#### Work instructions
Present the data below as a Markdown table with the columns No. and Entry, one row per line, skipping blank lines.

--- start ---

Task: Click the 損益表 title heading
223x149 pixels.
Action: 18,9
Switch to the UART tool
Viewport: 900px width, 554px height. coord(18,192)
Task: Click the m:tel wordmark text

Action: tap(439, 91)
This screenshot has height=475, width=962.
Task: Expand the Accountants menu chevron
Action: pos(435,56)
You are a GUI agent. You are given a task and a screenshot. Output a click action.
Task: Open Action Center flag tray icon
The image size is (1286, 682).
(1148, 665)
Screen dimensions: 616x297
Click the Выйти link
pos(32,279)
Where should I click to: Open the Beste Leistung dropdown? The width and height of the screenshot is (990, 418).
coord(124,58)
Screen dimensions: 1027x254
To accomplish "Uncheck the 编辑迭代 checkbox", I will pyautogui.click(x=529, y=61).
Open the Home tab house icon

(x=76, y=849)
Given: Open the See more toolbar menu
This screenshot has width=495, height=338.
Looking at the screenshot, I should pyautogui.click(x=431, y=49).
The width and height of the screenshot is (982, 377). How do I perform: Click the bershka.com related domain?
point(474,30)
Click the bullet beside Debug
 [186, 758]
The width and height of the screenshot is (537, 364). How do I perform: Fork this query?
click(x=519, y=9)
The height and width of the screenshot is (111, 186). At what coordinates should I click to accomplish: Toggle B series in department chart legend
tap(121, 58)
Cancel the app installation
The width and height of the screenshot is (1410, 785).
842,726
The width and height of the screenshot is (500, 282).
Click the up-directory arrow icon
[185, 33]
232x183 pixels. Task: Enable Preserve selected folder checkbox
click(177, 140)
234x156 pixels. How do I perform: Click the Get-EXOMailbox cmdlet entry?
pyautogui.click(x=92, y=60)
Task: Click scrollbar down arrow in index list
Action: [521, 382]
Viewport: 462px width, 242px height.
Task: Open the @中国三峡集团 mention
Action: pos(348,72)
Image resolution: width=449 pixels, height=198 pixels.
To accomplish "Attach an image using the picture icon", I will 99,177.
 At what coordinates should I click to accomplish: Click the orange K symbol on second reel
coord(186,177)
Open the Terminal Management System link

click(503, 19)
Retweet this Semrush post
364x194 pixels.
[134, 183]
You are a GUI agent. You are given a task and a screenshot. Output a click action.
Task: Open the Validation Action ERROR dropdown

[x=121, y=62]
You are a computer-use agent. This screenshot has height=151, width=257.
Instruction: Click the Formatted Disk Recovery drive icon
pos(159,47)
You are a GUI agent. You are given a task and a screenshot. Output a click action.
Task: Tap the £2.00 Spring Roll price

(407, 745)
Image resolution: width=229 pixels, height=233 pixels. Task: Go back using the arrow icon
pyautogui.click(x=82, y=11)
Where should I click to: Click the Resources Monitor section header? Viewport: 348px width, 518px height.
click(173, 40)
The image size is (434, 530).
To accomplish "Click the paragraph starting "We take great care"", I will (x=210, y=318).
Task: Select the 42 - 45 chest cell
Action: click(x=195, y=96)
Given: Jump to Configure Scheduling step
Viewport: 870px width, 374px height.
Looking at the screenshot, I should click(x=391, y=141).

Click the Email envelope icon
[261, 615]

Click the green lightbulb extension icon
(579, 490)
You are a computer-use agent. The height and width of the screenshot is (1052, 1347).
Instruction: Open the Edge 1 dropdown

--- end ---

#### Written answer
| No. | Entry |
|---|---|
| 1 | Task: Click the 損益表 title heading |
| 2 | 223x149 pixels. |
| 3 | Action: 18,9 |
| 4 | Switch to the UART tool |
| 5 | Viewport: 900px width, 554px height. coord(18,192) |
| 6 | Task: Click the m:tel wordmark text |
| 7 | Action: tap(439, 91) |
| 8 | This screenshot has height=475, width=962. |
| 9 | Task: Expand the Accountants menu chevron |
| 10 | Action: pos(435,56) |
| 11 | You are a GUI agent. You are given a task and a screenshot. Output a click action. |
| 12 | Task: Open Action Center flag tray icon |
| 13 | The image size is (1286, 682). |
| 14 | (1148, 665) |
| 15 | Screen dimensions: 616x297 |
| 16 | Click the Выйти link |
| 17 | pos(32,279) |
| 18 | Where should I click to: Open the Beste Leistung dropdown? The width and height of the screenshot is (990, 418). |
| 19 | coord(124,58) |
| 20 | Screen dimensions: 1027x254 |
| 21 | To accomplish "Uncheck the 编辑迭代 checkbox", I will pyautogui.click(x=529, y=61). |
| 22 | Open the Home tab house icon |
| 23 | (x=76, y=849) |
| 24 | Given: Open the See more toolbar menu |
| 25 | This screenshot has width=495, height=338. |
| 26 | Looking at the screenshot, I should pyautogui.click(x=431, y=49). |
| 27 | The width and height of the screenshot is (982, 377). How do I perform: Click the bershka.com related domain? |
| 28 | point(474,30) |
| 29 | Click the bullet beside Debug |
| 30 |  [186, 758] |
| 31 | The width and height of the screenshot is (537, 364). How do I perform: Fork this query? |
| 32 | click(x=519, y=9) |
| 33 | The height and width of the screenshot is (111, 186). At what coordinates should I click to accomplish: Toggle B series in department chart legend |
| 34 | tap(121, 58) |
| 35 | Cancel the app installation |
| 36 | The width and height of the screenshot is (1410, 785). |
| 37 | 842,726 |
| 38 | The width and height of the screenshot is (500, 282). |
| 39 | Click the up-directory arrow icon |
| 40 | [185, 33] |
| 41 | 232x183 pixels. Task: Enable Preserve selected folder checkbox |
| 42 | click(177, 140) |
| 43 | 234x156 pixels. How do I perform: Click the Get-EXOMailbox cmdlet entry? |
| 44 | pyautogui.click(x=92, y=60) |
| 45 | Task: Click scrollbar down arrow in index list |
| 46 | Action: [521, 382] |
| 47 | Viewport: 462px width, 242px height. |
| 48 | Task: Open the @中国三峡集团 mention |
| 49 | Action: pos(348,72) |
| 50 | Image resolution: width=449 pixels, height=198 pixels. |
| 51 | To accomplish "Attach an image using the picture icon", I will 99,177. |
| 52 |  At what coordinates should I click to accomplish: Click the orange K symbol on second reel |
| 53 | coord(186,177) |
| 54 | Open the Terminal Management System link |
| 55 | click(503, 19) |
| 56 | Retweet this Semrush post |
| 57 | 364x194 pixels. |
| 58 | [134, 183] |
| 59 | You are a GUI agent. You are given a task and a screenshot. Output a click action. |
| 60 | Task: Open the Validation Action ERROR dropdown |
| 61 | [x=121, y=62] |
| 62 | You are a computer-use agent. This screenshot has height=151, width=257. |
| 63 | Instruction: Click the Formatted Disk Recovery drive icon |
| 64 | pos(159,47) |
| 65 | You are a GUI agent. You are given a task and a screenshot. Output a click action. |
| 66 | Task: Tap the £2.00 Spring Roll price |
| 67 | (407, 745) |
| 68 | Image resolution: width=229 pixels, height=233 pixels. Task: Go back using the arrow icon |
| 69 | pyautogui.click(x=82, y=11) |
| 70 | Where should I click to: Click the Resources Monitor section header? Viewport: 348px width, 518px height. |
| 71 | click(173, 40) |
| 72 | The image size is (434, 530). |
| 73 | To accomplish "Click the paragraph starting "We take great care"", I will (x=210, y=318). |
| 74 | Task: Select the 42 - 45 chest cell |
| 75 | Action: click(x=195, y=96) |
| 76 | Given: Jump to Configure Scheduling step |
| 77 | Viewport: 870px width, 374px height. |
| 78 | Looking at the screenshot, I should click(x=391, y=141). |
| 79 | Click the Email envelope icon |
| 80 | [261, 615] |
| 81 | Click the green lightbulb extension icon |
| 82 | (579, 490) |
| 83 | You are a computer-use agent. The height and width of the screenshot is (1052, 1347). |
| 84 | Instruction: Open the Edge 1 dropdown |